Most intimidating, though, was the understanding that the head coach with 550 career wins wouldn’t ever back down, even as his reputation transformed from the iron-fisted defender of his troops. Now the elder statesman within the league, this is one last opportunity for Cornell to appreciate its success and its 30-year installation into the national spotlight.
And while the league won’t send more than one team to the national tournament, the race for the top four is heightening and tightening right around the one team nobody else wanted to play its best hockey at the end of the season.
“This has made our guys’ mentality tough,” said Schafer. “When you have high expectations and you’re not reaching them, you go through a lull mentally because you sense that something could have been special. Obviously, it hasn’t [lived up to expectations]. Some of it was our own doing and not playing great. Some of it has been the injuries. Some of it has been a lack of consistency. But when you wrap it all up, it doesn’t make a difference.

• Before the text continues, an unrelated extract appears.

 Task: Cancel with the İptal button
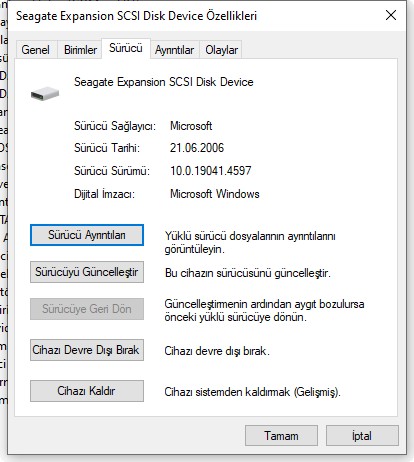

“We could talk about it, but all we can control, right now, is Clarkson on Friday night. That’s it. We have to come out and play as hard as we can. I haven’t looked at the standings, and I haven’t looked at them for a long time for a lot of different reasons. Where we end up is where we end up. So we need to stay in the moment. It’s cliche, but our guys do a good job of it. We’ve had good, strong, and tough practices, and I think that’s helped us turn the tables a little bit.”